Pakar Hukum Pidana UI Angka Penetapan Tersangka Tom Lembong Prematur

Photo of author

By Fitri Rafifah

Paketdigital.com – JAKARTA – Pakar hukum pidana Universitas Indonesia (UI) Chairul Huda menilai, penetapan Thomas Trikasih Lembong atau Tom Lembong sebagai dituduh persoalan hukum dugaan korupsi impor gula periode 2015-2016 sangat prematur.

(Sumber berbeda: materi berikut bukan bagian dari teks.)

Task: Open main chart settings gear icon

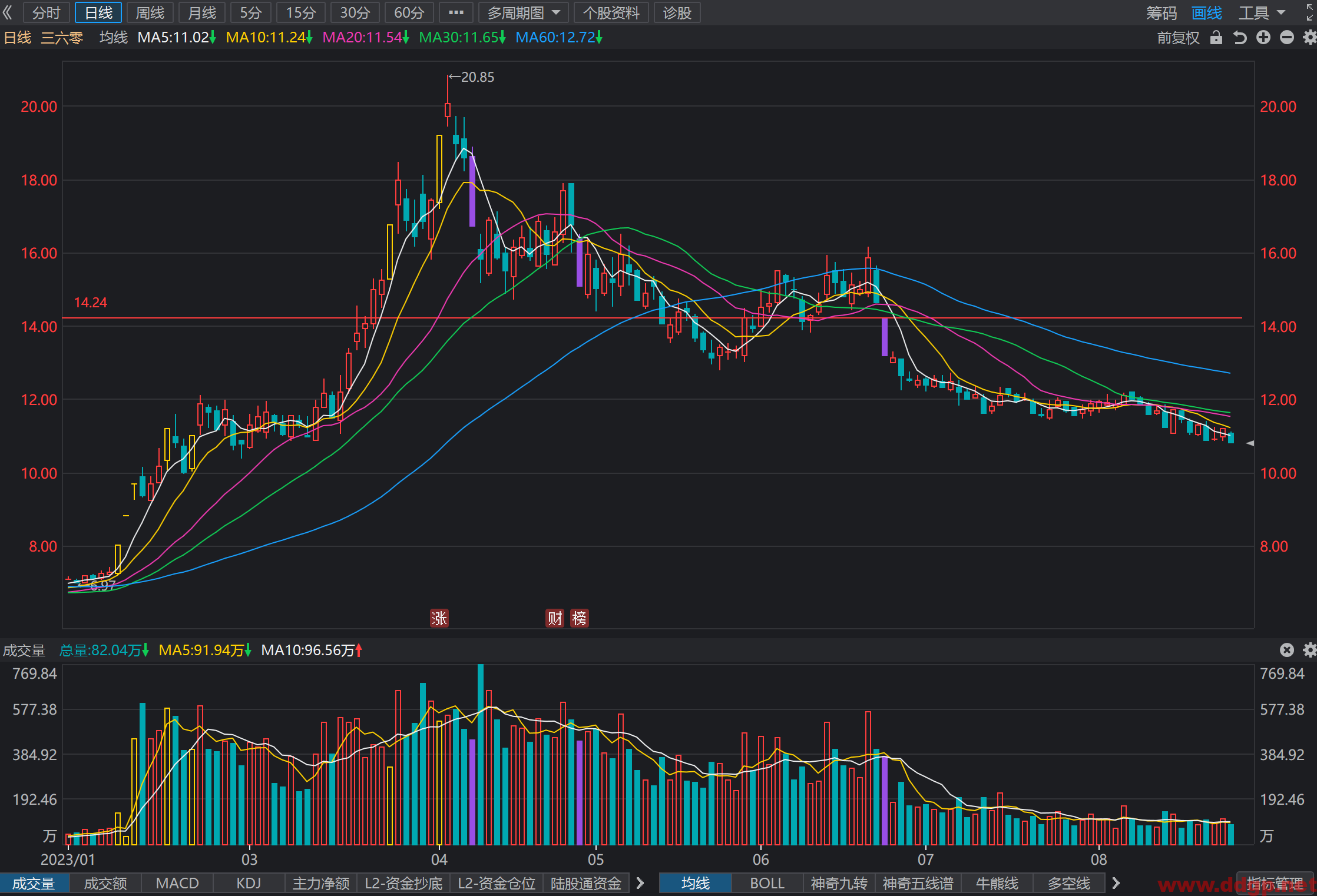Action: click(x=1309, y=38)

Menurut Chairul, dasar hukum penetapan terperiksa masih belum kuat, mengingat belum ada bukti kerugian negara yang digunakan jelas kemudian terverifikasi. Apalagi klaim kerugian negara baru disampaikan pada 9 November 2024, sedangkan penetapan terperiksa sejak 29 Oktober dalam tahun yang digunakan sama.

Chairul menyoroti pernyataan pihak Kejaksaan Agung (Kejagung) yang mana mengklaim kerugian negara mencapai Rp400 miliar. Angka yang disebutkan dipandang terlalu spekulatif serta belum menunjukkan kerugian yang pasti.

“Ketika menetapkan orang sebagai terdakwa itu, bukti, termasuk alat bukti kan dengan kerugian keuangan negara,” ujar Doktor Bidang Studi Hukum Pidana ini, Kamis (21/11/2024)

“Nah, jadi kalau ekspos kerugian keuangan negara itu lebih besar kemudian daripada menetapkan tersangka, berarti penetapan tersangkanya kemarin prematur, kan gitu,” paparnya.

Chairul juga menyayangkan, adanya penjara Tom Lembong. Berdasarkan Pasal 21 Kitab Undang-Undang Hukum Acara Pidana (KUHAP) harus didahului dengan bukti permulaan yang dimaksud cukup.

“Menetapkan Tom Lembong sebagai tersangka, sementara belum ada alat buktinya. Bahkan melakukan penahanan, padahal penjara menurut Pasal 21 KUHP harus cukup (bukti). Jadi sekali lagi, tergambar lah kalau memang benar eksposnya baru-baru kemarin ini tentang ada kerugian keuangan negara, penetapan tersangkanya prematur adalah seperti itu,” sambungnya.

Sikap Kejagung yang digunakan menetapkan Tom Lembong sebagai terperiksa korupsi impor gula periode 2015-2016 dinilai sebagai pelanggaran Hak Asasi Orang (HAM). Hal ini mengacu pada beberapa ketentuan yang dimaksud menyatakan bahwa penetapan terperiksa harus berdasarkan bukti.